EXERCISE INSTRUCTIONS:
a. Write out the stretch of the CUDA reduction passage from "For an allocation with blocks of 16" through "8192x1 array:0.098848 ms.", copying it word for word.
b. List every header file that the CUDA reduction passage brings in with an #include line.
## Begin PASSAGE
Basically, each block performs a summation on the subarray it is allocated. Then, the sums from all the blocks are added by calling the same kernel again.
For an allocation with blocks of 16 threads, these are the reported times:
64 x1 array:0.055840 ms.
256x1 array:0.05616 ms
512x1 array:0.056480 ms
1024x1 array:0.056704 ms
4096x1 array:0.076640 ms
8192x1 array:0.098848 ms.
For an allocation with blocks of 256 threads, these are the reported times:
64x1 array:0.135904 ms
256x1 array:0.064192 ms
512x1 array:0.064064 ms
1024x1 array:0.064512 ms
4096x1 array:0.064928 ms
8192x1 array:0.067456 ms
CUDA Code:
#include <cuda.h>
#include <iostream>
#include <stdlib.h>
#include <cstdio>
#include <sys/time.h>
#include <omp.h>
#define BLOCK_SIZE 256
#define ARRAY_SIZE 4096
//to handle API errors
static void HandleError( cudaError_t err,
const char *file,
int line )
{
if (err != cudaSuccess) {
printf( "%s in %s at line %d\n", cudaGetErrorString( err ),
file, line );
exit( EXIT_FAILURE );
}
}
#define HANDLE_ERROR( err ) (HandleError( err, __FILE__, __LINE__ ))
//for timing the time to perform the summation
cudaEvent_t event_gpu_start,event_gpu_end;
float gpu (int * numbers_d, int * blocksSums_d, int * answers_d, int size, int numBlocks, int blockSize);
__global__ void reduction_1 (int * numbers, int * blockSums, int blocks);
int main (int argc, char ** argv){
//array to reduce
//CPU data
int * numbers = new int [ARRAY_SIZE];
int * answer = new int [1];
//arrays to hold GPU data
int * answer_d;
int * numbers_d; //copy of data on device
int * blockSums_d; //holds blocks sums using during the second pass
//allocate the array to be summed. assign ints from 0 to size of array
for (int i=0; i < ARRAY_SIZE; i++) {
numbers[i] = i;
}
//allocate gpu memory space and copy the array to be summed
HANDLE_ERROR(cudaMalloc((void**)&answer_d,sizeof(int)));
HANDLE_ERROR(cudaMalloc((void **)&numbers_d,ARRAY_SIZE*sizeof(int)));
HANDLE_ERROR(cudaMemcpy(numbers_d, numbers, ARRAY_SIZE*sizeof(int),cudaMemcpyHostToDevice));
HANDLE_ERROR(cudaMalloc((void **)&blockSums_d,(ARRAY_SIZE/BLOCK_SIZE)*sizeof(int)));
//display message
printf ("[INFO]:data allocation done\n");
printf ("[INFO]:reduction started\n");
//call function to initialize and launch threads
float gpu_time = gpu (numbers_d, blockSums_d, answer_d, ARRAY_SIZE, ARRAY_SIZE/BLOCK_SIZE,BLOCK_SIZE);
printf ("[INFO]:reduction done\n");
printf ("[INFO]:time to reduce array %ux%u of integers:%3.6f ms.\n[INFO]:with %u blocks of %u threads\n"
## End PASSAGE
## Begin DATA SHOWN
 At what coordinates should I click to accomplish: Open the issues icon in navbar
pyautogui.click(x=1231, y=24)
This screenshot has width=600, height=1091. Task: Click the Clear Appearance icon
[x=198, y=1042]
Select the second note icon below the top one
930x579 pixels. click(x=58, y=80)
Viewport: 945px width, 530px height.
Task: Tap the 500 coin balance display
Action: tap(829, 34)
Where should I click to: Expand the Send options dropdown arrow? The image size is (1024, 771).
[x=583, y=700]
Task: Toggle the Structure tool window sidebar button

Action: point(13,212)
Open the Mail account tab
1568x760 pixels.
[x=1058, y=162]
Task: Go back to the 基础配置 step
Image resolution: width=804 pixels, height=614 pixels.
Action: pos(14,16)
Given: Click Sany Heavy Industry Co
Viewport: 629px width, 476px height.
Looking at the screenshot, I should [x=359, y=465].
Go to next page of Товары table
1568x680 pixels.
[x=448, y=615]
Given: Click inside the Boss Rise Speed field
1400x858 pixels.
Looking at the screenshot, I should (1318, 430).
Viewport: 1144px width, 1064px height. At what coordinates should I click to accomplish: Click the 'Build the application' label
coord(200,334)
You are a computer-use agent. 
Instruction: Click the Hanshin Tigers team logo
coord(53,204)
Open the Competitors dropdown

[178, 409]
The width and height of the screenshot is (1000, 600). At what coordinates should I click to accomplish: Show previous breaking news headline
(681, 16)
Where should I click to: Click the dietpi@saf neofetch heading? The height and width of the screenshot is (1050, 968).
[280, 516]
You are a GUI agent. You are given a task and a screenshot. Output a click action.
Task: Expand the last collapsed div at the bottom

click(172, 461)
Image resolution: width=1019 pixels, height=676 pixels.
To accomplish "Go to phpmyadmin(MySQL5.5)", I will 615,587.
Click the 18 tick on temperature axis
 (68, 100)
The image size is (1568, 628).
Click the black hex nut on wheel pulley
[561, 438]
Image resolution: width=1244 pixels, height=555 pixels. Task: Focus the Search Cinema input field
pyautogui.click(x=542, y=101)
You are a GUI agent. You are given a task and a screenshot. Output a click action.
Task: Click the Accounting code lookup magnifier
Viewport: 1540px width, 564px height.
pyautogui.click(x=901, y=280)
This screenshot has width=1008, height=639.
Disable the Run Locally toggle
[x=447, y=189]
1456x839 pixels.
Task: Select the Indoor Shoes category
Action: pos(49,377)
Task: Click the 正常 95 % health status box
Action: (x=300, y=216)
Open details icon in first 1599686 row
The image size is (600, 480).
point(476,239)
## End DATA SHOWN
ANSWERS FOR THE EXERCISE:
a.
For an allocation with blocks of 16 threads, these are the reported times:
64 x1 array:0.055840 ms.
256x1 array:0.05616 ms
512x1 array:0.056480 ms
1024x1 array:0.056704 ms
4096x1 array:0.076640 ms
8192x1 array:0.098848 ms.

b.
cuda.h
iostream
stdlib.h
cstdio
sys/time.h
omp.h